Thursday, May 20, 2010

The changing traffic of R&E networks and cyber-infrastructure

[As I pointed out several months in my paper on the Future of R&E networks, traffic patterns are rapidly changing on all Internet networks including R&E networks. Increasingly traffic is becoming more local as these networks start to directly peer with large content, application and cloud providers at major IXs. A good example of this change in traffic pattern is the recent press release issued by the R&E network in the province of Ontario in Canada. They have seen a traffic volumes triple over the last 3 years. The overwhelming volume of the traffic is with over 40 content, cloud and application providers such as Google, Limelight etc. Only about 16% of the traffic goes to the national Internet backbone operated by CANARIE.

As cloud services for apps and research become more popular it is expected that this traffic volume will increase. For researchers clouds are still largely seen as a one to one replacement of physical clusters for virtual equivalents , but this is only the thin edge of the wedge for clouds. The real growth in clouds as a replacement for cyber-infrastructure will happen with next generation research applications that break down this limiting relationship between compute cycles and applications. This will be especially evident in the wireless sensor space and using mobile phone and pads as scientific instruments integrated with clouds. Please see my presentation on his subject at:

As Ed Lazowska points out in his one of blogs only a small percentage of cyber-infrastructure research applications need high performance computing facilities. Most of these applications can easily use clouds.

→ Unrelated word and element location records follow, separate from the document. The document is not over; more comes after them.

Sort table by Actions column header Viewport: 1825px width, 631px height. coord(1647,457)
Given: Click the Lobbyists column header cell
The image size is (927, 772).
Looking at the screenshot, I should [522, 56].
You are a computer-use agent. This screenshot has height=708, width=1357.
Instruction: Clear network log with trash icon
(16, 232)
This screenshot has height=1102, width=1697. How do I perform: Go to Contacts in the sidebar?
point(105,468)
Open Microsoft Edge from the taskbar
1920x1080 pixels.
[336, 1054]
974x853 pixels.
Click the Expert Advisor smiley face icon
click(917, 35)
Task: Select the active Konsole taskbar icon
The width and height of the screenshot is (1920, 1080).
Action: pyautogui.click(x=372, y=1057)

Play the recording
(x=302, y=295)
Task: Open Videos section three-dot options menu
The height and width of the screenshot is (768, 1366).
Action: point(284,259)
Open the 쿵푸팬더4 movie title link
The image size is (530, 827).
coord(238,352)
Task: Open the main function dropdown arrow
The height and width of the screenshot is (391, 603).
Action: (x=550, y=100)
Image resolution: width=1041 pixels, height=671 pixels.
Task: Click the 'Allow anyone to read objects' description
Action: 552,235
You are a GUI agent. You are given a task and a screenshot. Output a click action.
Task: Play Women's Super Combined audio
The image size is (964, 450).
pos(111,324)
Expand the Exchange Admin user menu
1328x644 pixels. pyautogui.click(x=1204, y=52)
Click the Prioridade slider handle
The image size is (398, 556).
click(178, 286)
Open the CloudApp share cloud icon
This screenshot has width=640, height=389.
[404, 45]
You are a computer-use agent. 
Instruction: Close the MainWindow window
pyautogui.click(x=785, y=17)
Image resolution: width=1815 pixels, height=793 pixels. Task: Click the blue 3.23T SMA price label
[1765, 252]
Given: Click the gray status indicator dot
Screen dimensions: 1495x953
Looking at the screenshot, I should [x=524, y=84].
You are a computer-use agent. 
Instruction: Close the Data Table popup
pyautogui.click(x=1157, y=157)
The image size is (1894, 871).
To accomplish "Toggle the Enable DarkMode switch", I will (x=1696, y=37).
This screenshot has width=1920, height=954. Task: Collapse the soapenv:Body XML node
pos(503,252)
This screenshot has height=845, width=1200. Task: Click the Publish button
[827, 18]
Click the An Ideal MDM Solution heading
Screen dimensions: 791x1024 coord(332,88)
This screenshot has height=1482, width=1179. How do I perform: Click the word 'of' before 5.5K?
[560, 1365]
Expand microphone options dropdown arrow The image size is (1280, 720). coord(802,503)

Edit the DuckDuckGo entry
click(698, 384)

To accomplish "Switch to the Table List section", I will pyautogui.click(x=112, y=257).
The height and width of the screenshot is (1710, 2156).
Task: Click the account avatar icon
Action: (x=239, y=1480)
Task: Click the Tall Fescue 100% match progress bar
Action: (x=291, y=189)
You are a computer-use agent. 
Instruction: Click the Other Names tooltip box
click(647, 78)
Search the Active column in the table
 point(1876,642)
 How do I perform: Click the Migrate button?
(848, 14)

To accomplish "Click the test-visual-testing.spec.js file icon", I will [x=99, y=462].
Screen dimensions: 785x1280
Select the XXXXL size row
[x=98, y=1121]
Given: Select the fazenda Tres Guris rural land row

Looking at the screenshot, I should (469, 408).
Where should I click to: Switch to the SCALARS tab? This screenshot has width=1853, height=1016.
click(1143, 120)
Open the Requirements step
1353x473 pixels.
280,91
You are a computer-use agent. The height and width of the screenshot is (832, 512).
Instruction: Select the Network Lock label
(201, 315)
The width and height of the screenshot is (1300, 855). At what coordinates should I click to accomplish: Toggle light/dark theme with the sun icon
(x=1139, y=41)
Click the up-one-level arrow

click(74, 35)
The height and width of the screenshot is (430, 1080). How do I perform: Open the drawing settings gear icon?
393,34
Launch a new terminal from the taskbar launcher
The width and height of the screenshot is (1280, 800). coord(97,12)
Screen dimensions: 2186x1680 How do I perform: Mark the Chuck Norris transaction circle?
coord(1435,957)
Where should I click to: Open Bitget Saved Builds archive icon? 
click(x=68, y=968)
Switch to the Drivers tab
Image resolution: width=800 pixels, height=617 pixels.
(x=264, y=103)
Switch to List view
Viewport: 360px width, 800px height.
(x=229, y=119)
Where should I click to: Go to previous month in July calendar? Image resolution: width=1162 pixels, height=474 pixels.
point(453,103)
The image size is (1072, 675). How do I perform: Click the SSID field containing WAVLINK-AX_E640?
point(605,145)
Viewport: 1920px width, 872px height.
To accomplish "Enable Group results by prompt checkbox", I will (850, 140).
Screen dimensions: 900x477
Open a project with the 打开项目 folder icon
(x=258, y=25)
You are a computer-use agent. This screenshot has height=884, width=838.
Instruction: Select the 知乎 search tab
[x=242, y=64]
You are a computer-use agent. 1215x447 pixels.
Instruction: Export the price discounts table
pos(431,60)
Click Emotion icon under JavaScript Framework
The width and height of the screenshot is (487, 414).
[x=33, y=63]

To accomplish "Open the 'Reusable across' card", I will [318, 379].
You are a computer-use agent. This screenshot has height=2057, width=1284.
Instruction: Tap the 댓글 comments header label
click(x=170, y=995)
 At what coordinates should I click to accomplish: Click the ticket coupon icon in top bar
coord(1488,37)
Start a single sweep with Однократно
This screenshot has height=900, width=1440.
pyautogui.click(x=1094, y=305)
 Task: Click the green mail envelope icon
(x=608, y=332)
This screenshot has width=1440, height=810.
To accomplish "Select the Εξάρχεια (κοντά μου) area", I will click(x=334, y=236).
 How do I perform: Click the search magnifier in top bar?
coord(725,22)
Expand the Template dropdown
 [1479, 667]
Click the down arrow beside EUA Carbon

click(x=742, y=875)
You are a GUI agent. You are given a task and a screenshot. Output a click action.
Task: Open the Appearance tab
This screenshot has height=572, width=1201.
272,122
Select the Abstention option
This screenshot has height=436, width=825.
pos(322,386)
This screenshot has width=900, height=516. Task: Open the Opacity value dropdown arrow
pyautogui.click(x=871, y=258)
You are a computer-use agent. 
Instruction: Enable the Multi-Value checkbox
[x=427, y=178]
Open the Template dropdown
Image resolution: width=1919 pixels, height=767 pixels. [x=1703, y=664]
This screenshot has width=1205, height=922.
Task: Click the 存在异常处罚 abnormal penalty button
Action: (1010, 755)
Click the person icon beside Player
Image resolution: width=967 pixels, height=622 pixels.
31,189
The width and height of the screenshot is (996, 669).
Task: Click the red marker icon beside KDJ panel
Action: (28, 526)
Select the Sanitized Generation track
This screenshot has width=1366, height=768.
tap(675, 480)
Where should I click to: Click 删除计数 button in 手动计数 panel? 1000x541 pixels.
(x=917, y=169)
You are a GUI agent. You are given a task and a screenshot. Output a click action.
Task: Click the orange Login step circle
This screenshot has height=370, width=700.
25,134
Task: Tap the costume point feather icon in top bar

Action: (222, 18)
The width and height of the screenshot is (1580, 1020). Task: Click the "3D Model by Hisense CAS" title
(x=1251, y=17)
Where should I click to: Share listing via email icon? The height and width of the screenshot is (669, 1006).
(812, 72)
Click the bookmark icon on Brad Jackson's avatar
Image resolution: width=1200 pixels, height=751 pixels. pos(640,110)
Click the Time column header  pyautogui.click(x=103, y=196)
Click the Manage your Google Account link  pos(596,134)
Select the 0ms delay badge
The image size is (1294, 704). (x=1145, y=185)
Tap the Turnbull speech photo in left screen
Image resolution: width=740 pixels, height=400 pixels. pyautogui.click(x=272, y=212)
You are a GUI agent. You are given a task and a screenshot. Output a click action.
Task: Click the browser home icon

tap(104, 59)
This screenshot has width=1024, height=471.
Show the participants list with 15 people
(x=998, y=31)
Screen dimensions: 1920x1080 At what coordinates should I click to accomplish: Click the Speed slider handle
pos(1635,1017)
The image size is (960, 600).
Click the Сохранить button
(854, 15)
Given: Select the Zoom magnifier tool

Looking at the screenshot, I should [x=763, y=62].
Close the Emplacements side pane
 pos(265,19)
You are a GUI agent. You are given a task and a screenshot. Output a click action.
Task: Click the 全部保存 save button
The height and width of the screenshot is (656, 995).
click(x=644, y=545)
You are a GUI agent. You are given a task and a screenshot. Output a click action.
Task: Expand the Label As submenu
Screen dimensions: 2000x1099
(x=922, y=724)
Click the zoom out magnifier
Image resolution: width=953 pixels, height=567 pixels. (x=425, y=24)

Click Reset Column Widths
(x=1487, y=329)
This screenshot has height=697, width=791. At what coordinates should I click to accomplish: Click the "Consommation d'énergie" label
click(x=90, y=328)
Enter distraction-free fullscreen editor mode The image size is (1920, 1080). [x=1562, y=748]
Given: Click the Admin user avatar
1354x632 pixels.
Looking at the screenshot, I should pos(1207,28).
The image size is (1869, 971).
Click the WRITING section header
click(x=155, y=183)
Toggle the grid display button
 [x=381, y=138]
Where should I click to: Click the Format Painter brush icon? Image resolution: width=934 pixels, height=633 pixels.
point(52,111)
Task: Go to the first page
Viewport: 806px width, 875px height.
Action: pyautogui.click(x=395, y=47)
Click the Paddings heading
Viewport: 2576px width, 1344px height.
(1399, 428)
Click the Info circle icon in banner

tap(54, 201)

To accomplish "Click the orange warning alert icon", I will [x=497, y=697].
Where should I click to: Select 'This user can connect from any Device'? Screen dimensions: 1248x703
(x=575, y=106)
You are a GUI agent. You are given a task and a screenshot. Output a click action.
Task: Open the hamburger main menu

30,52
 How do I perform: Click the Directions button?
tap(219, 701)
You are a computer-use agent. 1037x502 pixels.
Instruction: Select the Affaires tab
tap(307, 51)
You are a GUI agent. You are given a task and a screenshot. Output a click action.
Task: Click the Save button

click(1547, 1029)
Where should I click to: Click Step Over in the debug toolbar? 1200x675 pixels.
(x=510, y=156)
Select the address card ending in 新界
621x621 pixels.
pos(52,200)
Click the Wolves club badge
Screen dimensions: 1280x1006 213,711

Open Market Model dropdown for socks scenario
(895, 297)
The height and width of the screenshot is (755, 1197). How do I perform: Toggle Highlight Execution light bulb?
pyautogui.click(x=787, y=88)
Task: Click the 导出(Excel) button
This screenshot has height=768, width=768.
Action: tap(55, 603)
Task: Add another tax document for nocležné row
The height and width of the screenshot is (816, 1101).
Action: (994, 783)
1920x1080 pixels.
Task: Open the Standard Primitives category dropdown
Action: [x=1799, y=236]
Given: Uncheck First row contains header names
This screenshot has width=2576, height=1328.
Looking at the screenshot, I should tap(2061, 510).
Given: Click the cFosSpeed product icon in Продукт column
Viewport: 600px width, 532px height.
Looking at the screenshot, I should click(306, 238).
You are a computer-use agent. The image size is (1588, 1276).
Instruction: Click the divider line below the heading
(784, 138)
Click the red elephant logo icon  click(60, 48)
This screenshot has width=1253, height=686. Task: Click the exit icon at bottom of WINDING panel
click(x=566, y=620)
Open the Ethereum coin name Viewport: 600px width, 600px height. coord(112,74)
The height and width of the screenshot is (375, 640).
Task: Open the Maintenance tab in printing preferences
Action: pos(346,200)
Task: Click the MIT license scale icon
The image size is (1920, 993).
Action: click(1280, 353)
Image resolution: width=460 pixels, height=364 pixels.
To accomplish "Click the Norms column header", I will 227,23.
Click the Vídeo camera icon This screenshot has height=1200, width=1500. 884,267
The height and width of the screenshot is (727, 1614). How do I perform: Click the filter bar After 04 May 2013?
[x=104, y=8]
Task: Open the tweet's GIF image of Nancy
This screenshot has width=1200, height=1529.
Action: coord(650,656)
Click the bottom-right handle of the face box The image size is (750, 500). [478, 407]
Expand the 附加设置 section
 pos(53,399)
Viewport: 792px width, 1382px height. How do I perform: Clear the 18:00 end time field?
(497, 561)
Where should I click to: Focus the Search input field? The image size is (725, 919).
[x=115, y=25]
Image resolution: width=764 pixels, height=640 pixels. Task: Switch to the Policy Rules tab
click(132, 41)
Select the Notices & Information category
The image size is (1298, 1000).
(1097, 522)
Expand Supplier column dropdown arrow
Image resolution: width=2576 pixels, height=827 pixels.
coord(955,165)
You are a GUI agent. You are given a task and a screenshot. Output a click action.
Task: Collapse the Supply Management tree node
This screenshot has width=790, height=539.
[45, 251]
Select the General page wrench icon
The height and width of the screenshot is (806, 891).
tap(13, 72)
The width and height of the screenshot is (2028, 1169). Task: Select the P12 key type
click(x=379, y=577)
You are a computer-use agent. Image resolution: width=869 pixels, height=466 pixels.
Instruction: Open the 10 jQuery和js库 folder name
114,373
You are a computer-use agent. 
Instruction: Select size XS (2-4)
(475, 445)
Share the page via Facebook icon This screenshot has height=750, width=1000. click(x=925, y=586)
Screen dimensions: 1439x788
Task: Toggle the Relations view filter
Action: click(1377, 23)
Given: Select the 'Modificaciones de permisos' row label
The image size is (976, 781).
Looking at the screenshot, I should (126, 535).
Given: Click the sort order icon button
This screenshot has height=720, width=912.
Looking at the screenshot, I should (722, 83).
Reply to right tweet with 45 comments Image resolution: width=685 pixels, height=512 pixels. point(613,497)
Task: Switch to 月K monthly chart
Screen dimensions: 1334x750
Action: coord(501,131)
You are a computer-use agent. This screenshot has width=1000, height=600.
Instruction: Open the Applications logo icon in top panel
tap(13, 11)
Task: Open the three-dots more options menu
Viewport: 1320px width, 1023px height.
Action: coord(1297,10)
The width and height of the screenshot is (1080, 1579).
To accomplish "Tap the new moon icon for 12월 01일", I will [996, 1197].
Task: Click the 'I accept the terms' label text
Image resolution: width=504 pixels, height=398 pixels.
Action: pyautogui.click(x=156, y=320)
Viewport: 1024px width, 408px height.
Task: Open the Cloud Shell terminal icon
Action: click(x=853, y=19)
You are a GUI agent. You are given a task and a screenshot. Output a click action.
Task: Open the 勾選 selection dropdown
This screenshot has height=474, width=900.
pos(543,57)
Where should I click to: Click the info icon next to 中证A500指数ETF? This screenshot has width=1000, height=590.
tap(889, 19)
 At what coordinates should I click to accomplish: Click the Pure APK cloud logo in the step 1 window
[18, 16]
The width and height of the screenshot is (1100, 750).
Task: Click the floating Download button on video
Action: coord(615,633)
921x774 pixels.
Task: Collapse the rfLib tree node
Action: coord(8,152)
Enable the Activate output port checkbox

With the advent of the iphone and ipad a large percentage of traffic is now moving to wireless WiFi networks. Many public wifi networks now report that 50% of their traffic is from mobile data sources such as the Android, iphone and IPad. These volumes are expected to increase dramatically over the next few years. The proximity of content and application servers for wireless devices becomes more critical as data throughput can fall of f dramatically if there is any congestion on the wireless networks. Most likely a major future role for R&E networks will be to partner with various content and application providers to host their distributed infrastructure as close as possible to the end user. In addition to peering at small a number of IXs, hosting caching, content and cloud gateways/servers as near as possible to the institutions will significantly improve performance, particularly for wireless access. A major demand for lightpaths may not be to support research applications directly but to enable this widely distributed content, application and cloud infrastructure across a research networks service area. Access to this infrastructure will also enhance the performance and accessibility of education and research services offered by R&E institutions to users around the world.